Even on a day hike, though, the unexpected can happen. Just recently, a hiker in Maui made headlines when she was rescued after spending 17 days lost in the jungle, surviving on rainwater and berries. She told reporters she had originally set out to do a quick three-mile trail run on familiar terrain — so she didn’t bother to bring extra water, food, or her cell phone.

The takeaway? No matter how long you plan to be on the trails, it’s important to be prepared in case you get lost, injured, or caught in bad weather. A day hike emergency kit doesn’t have to weigh you down — the essentials below are small, lightweight, and totally portable. Here are a few must-haves to stash in your backpack on your next day hike.


Nalgene Tritan 32-oz. Wide Mouth Water Bottle (Amazon)

Bring your favorite water bottle for staying hydrated while you hike, but throw this practical Nalgene bottle in your backpack as a backup plan. The wide mouth fits most water purifiers and filters — and when it’s empty, it’s a perfect waterproof container for other essentials in your day hike emergency kit.

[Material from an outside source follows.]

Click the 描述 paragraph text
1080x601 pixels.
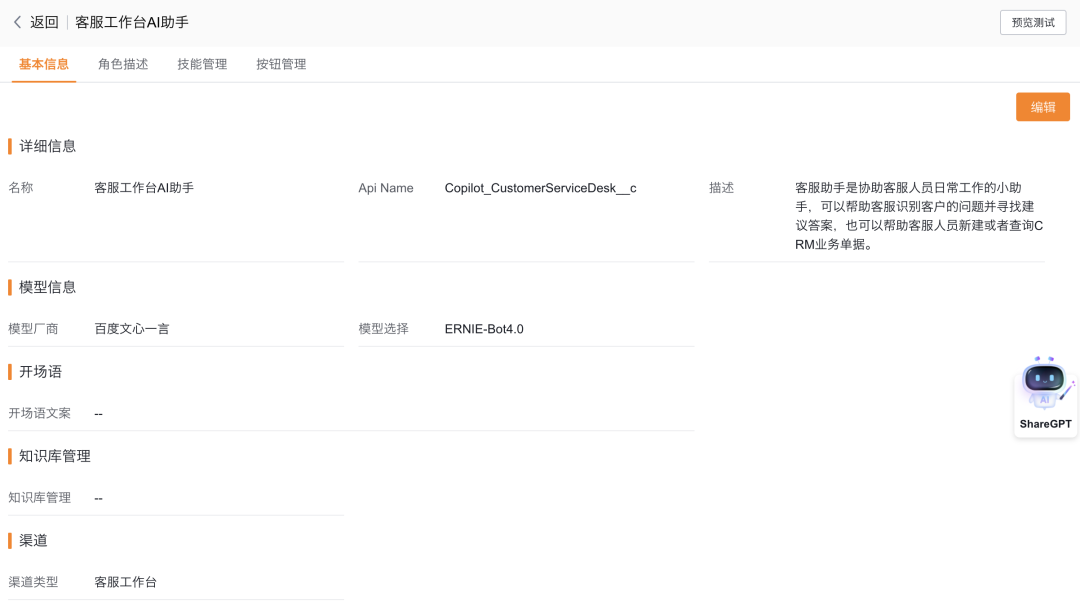[918, 216]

LifeStraw Personal Water Filter (Amazon)

It’s important to pack as much water as you need for the hike you have planned. But in an emergency, this portable filter can remove 99.999999% of waterborne bacteria and 99.999% of waterborne parasites — so you can sip more safely from lakes, rivers, and ponds. Bonus: For every LifeStraw product purchased, the company provides one child with safe drinking water for a year.


Reliable Outdoor Gear Compass (Amazon)

If you get lost, your phone’s GPS navigation can help you get back on-track — unless you have a weak GPS signal, a dead battery, or your phone gets water-damaged. When tech fails, a basic old-school compass can point you in the right direction.


Extra Snacks (Amazon)

It’s hard to think your way out of an emergency when you’re hangry. So even if you don’t plan on hiking long enough to justify packing snacks, throw some trail mix, popcorn, or energy bars in your bag in case you need sustenance.


Disposable Rain Ponchos (Amazon)

These ponchos come in tiny 4″ x 6″ packages that can easily be stashed in your backpack, so you can stay dry if you get stuck in unexpected bad weather. In a pinch, ponchos can also be used to collect rainwater, mark trails, or protect your gear from the elements.


Pyro Putty Lighter and Fire Starter (Amazon)

Trying to start a fire with wet matches or wet sticks can be close to impossible. This bundle includes a windproof and waterproof fire starter, along with a rechargeable plasma lighter to ignite it instantly.


Foxelli Headlamp Flashlight (Amazon)

If your day hike unexpectedly turns into an overnight hike, you’re going to want a flashlight. This battery-powered headlamp is lightweight and waterproof, with a 200-foot beam to help guide your way in the dark.


SOL Rescue Howler Whistle (Amazon)

An emergency whistle is louder and more effective than yelling for help. This whistle weighs less than an ounce, attaches easily to your zipper pull, and emits a 100-decibel signal — a similar noise level to a jet flyover.


First Aid Kit (Amazon)

This compact first aid kit weighs less than a pound but contains everything you need to treat minor injuries on the trail — including antiseptic towelettes, antibiotic ointment, a cold compress, bandages, gauze pads, and more.


Victorinox Swiss Army Fieldmaster Multi-Tool (Amazon)

The Swiss Army knife is the O.G. of multi-tools, and this one — at less than 4 inches long and less than 4 ounces — includes two blades, a can opener, a bottle opener, a wood saw, scissors, tweezers, and more.


Swiss Safe Emergency Mylar Thermal Blankets (Amazon)

Made from military-grade Mylar, these waterproof and windproof blankets retain up to 90 percent of your body heat — and they can also be used for shade, rain collection, ground cover, or to build a makeshift shelter.


Gorilla Tape Mini Duct Tape (Amazon)

Duct tape is useful for… well, pretty much everything, from repairing a ripped tent to waterproofing your shoes to buddy-taping a broken toe. These mini rolls each have 10 yards of 1-inch tape, and they’re easy to toss in your backpack.